--- Article ---
============================================================
Trade Deal Digest - Japan

Share Story
As the UK expands its trade partners with brand new deals, we'll be unpicking what each new trading partner could mean for the country, and your business. First up, is Japan.
4 minute readThe UK government has signed a trade deal with Japan, marking its first free trade deal since 31st January 2020. Here’s what the new trade deal means for UK businesses, the opportunities it presents, and how the currency market has reacted.
What the Japan trade deal could mean for UK businesses
The UK-Japan trade deal replicates the existing EU-Japan deal, with several key differences which are specific to the UK. This includes mutually beneficial provisions around the use of data and improved mobility for workers who wish to relocate.
The UK-Japan trade deal stipulates that 99% of exports between the two countries will be tariff-free, prompting a predicted trade increase of £15.2 billion and an employee wage boost of £800 million.
Potential business opportunities
This deal could potentially move the UK closer to joining the CPTPP and is an opportunity to secure Japanese investment across more UK regions and sectors.
Automotive
Japanese investors like Nissan and Hitachi are already set to benefit from reduced tariffs in UK trade regarding imported parts and streamlined regulatory procedures. Increased access to auto parts and train cars from the UK are also an attractive lure for Japan.
============================================================
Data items
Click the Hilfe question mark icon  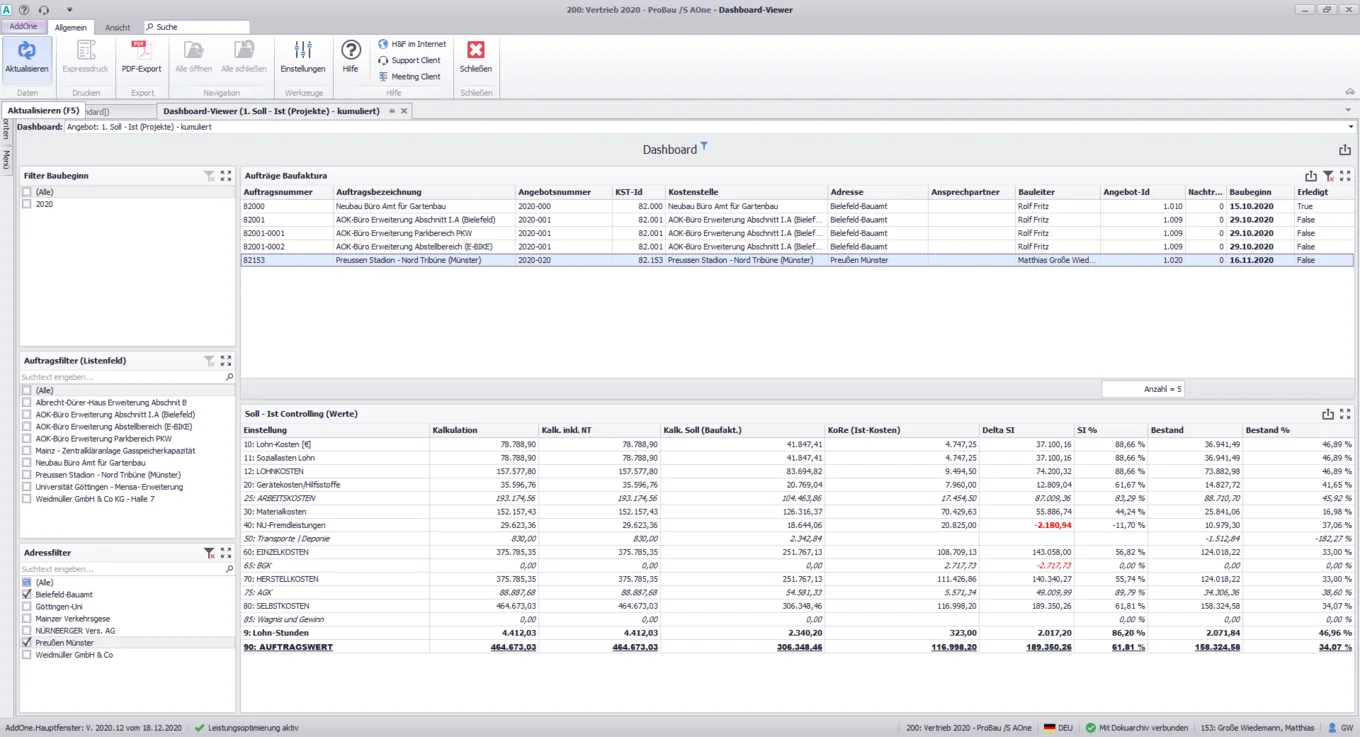[x=350, y=50]
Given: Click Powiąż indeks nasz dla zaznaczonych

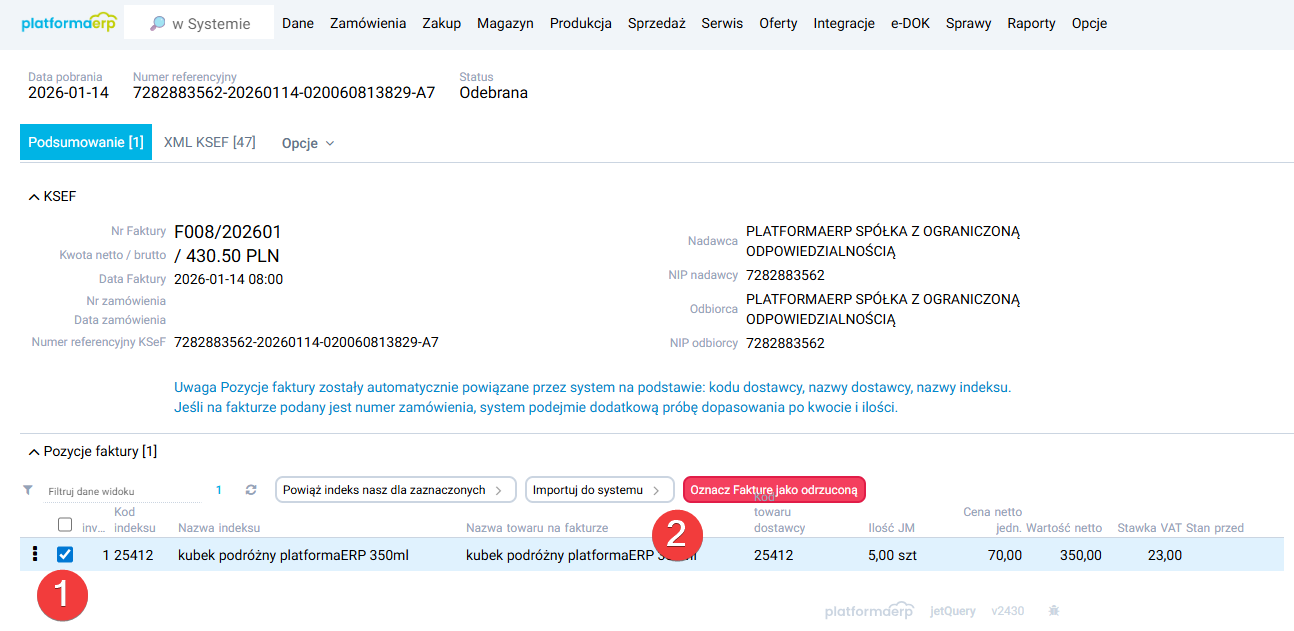Looking at the screenshot, I should (x=395, y=489).
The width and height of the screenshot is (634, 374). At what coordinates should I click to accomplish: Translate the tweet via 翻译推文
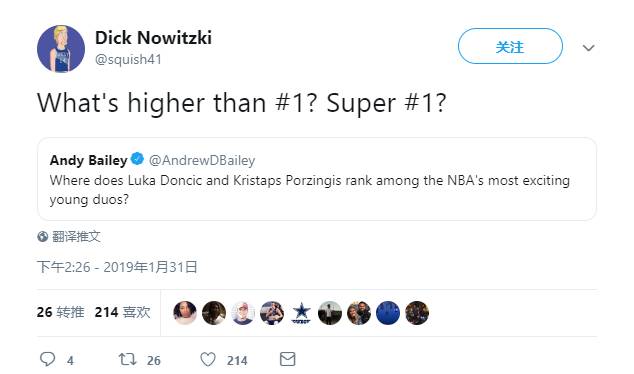tap(76, 237)
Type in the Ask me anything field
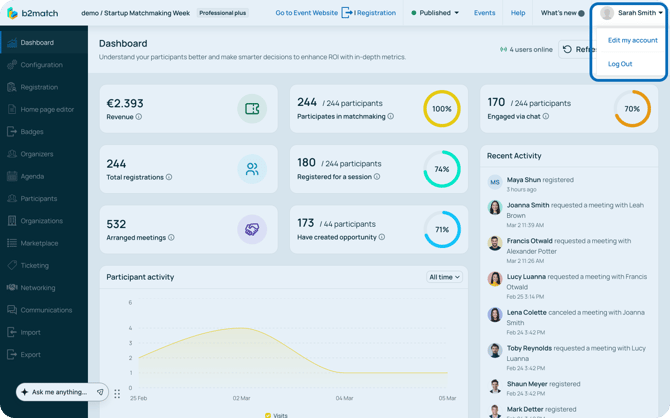 click(58, 392)
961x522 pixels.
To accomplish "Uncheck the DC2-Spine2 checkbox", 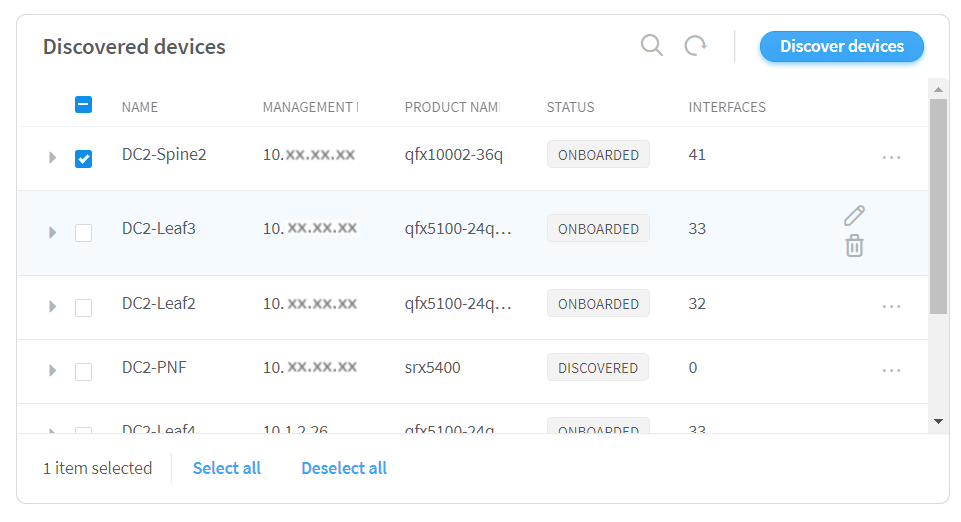I will pos(84,158).
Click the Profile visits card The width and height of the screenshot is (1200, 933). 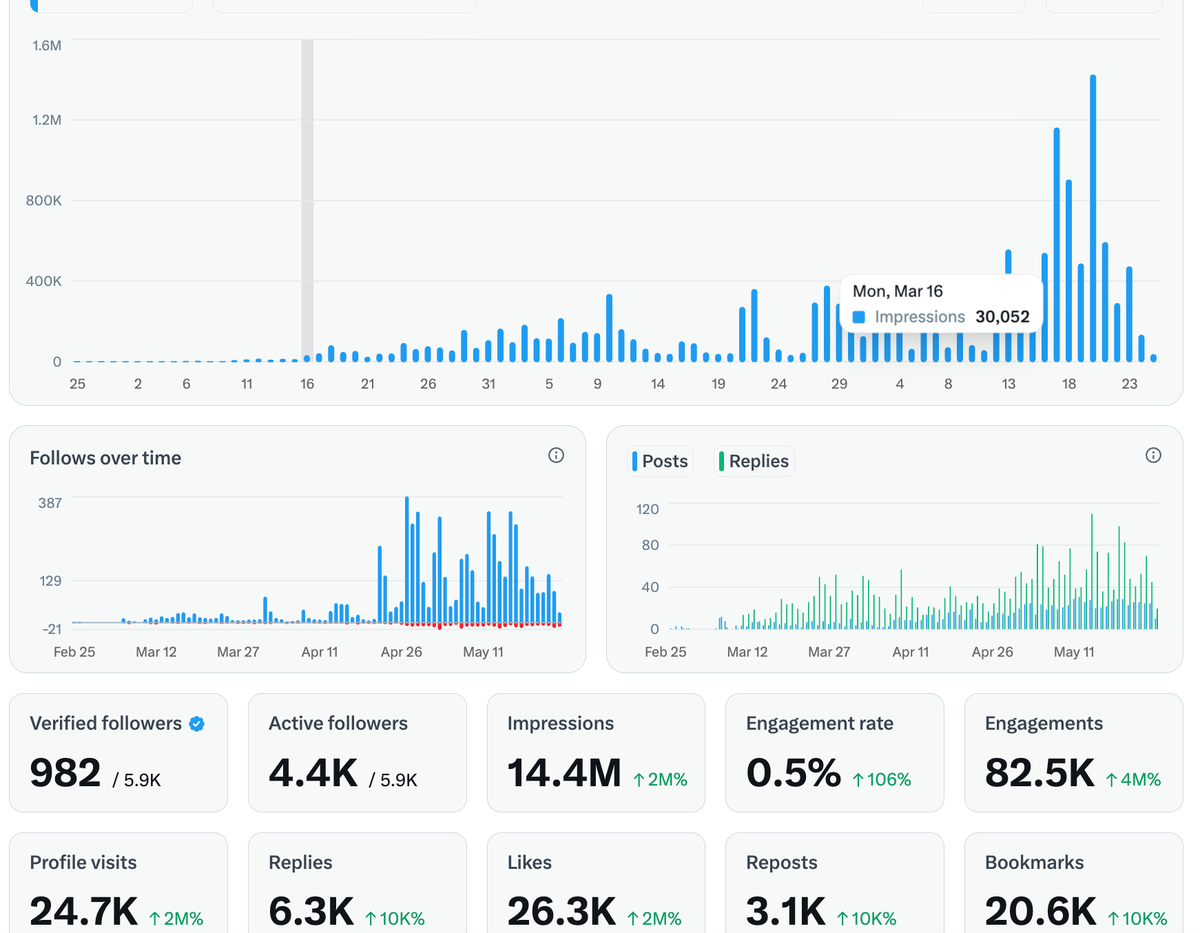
============================================================
--- Exercise objective ---
Set down the passage of the Japan trade deal article above word for word, starting at "4 minute readThe" and ending at "of £800 million.".

--- Output for this task ---
4 minute readThe UK government has signed a trade deal with Japan, marking its first free trade deal since 31st January 2020. Here’s what the new trade deal means for UK businesses, the opportunities it presents, and how the currency market has reacted.
What the Japan trade deal could mean for UK businesses
The UK-Japan trade deal replicates the existing EU-Japan deal, with several key differences which are specific to the UK. This includes mutually beneficial provisions around the use of data and improved mobility for workers who wish to relocate.
The UK-Japan trade deal stipulates that 99% of exports between the two countries will be tariff-free, prompting a predicted trade increase of £15.2 billion and an employee wage boost of £800 million.